Jean Marc, at the time a pro-coup supporter who would later go on to be arrested and spend time in prison for taking part in anti-military government activities, was 18 and downtown with a friend that day in 1964. He recalls seeing an officer fire into a crowd of protesters gathered outside of Rio’s naval club. “I was very shocked with the cowardly attack against unarmed people by the officers,” he said. “I thought these were supposed to be my people, my partners.” Marc says he saw 5 bloodied bodies fall to the ground.

Around this time, in an attempt to stop the coup, then-president Goulhart flew to Brasilia. But he lacked the support necessary to make the military stand down and the presidency was declared vacant. Goulart left the country within 24 hours. In 1966, the Military Dictatorship decided to not hold elections.

During the 21 years of military rule, some 400 people were murdered or disappeared. Thousands more were tortured, including Brazil’s current president Dilma Rouseff. In some cases, even the children of regime critics were targets. Military rule ended in 1985 and elections were held four years later.

Years before relinquishing power, the regime created an amnesty law to shield all military officials from prosecution for abuses committed.

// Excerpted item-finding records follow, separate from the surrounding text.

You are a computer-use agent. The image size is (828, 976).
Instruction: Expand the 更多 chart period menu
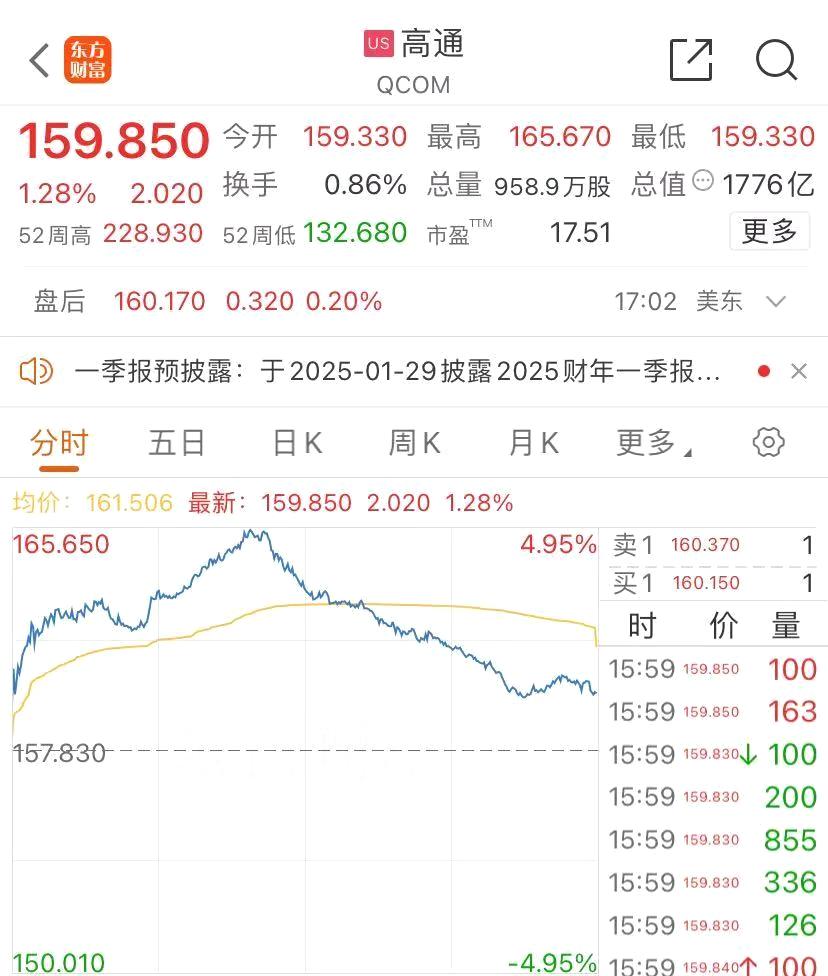[x=653, y=442]
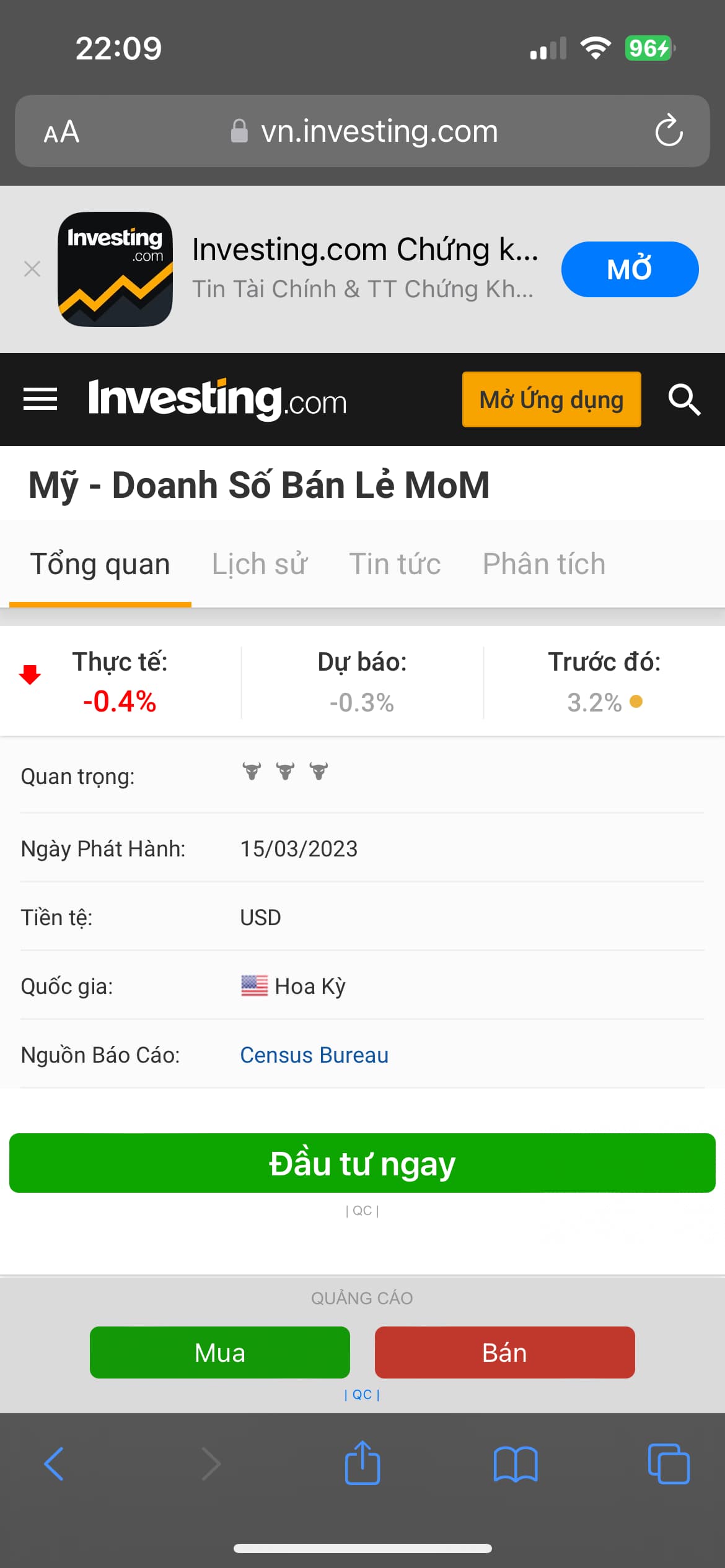725x1568 pixels.
Task: Select the Tổng quan tab
Action: click(100, 564)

Mauricio Santoro, a political scientist and human rights adviser to Amnesty International Brazil, says one of the strongest legacies of the dictatorship is a culture of impunity for crimes committed by state agents. “We are not a democracy as strong as we want to be, as we should be,” he commented. “We still have to move forward and one of the ways to do that is to face the ghosts of the past- to punish the people that committed these very serious crimes, crimes against humanity during the dictatorship and to punish them in order to turn the page and build a strong democracy in Brazil.”

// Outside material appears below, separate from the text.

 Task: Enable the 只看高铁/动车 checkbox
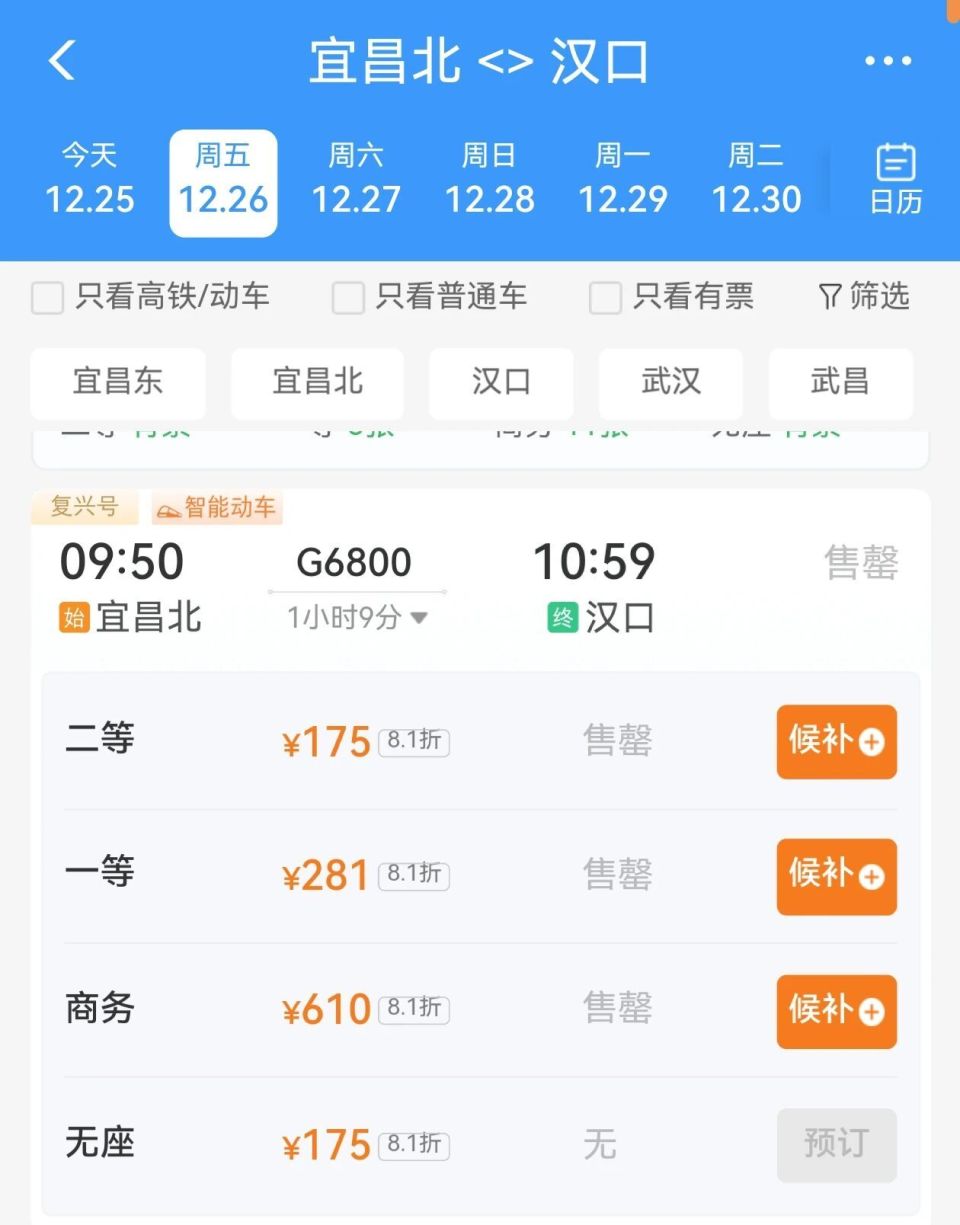(x=47, y=298)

The Brazilian chapter of Amnesty International is working to overturn the dictatorship-era law. Regional neighbor, Argentina, has already overturned their amnesty law and successfully prosecuted some former officials and torturers.

The government of Brazil established a Truth Commission in 2011 to investigate human rights abuses during the dictatorship.

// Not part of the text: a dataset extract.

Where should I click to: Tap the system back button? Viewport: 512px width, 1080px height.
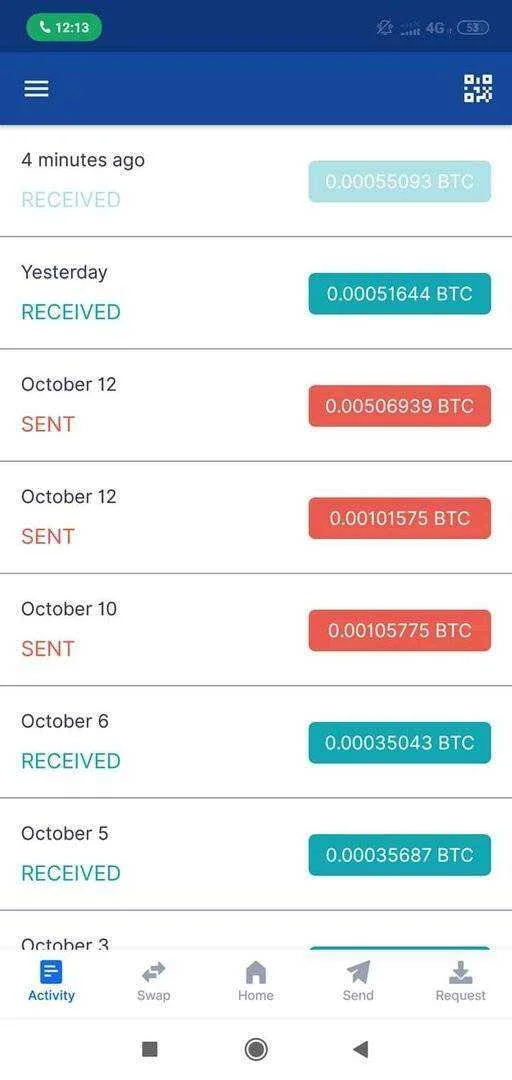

Despite the harrowing stories of torture and authoritarianism, a small but noticeable hardline tendency still exists in Brazilian public opinion. In a survey published last week, a 14% claimed that dictatorship is best the form of government.

The Brazilian Military Party, a fringe political group is expected to run candidates in the 2016 municipal elections. There are also several prominent Facebook groups dedicated to restoring military rule, mostly under the pretext that Brazil’s current ruling Worker’s Party is a pseudo-communist organization.

In the run-up to the anniversary of the coup, sympathizers of the Military Dictatorship reenacted 1964’s ‘March for Family, God and Liberty,’ a march that took place 2 weeks before the junta seized power. The original march – widely seen as one of the catalysts for the coup – attracted over 200,000 marchers in both Rio and Sao Paulo. This year’s reenactments in those two cities reportedly only brought around 150 people each- a sign that, while Brazil may not be quite ready to punish the crimes of the past, it’s certainly not eager to repeat them.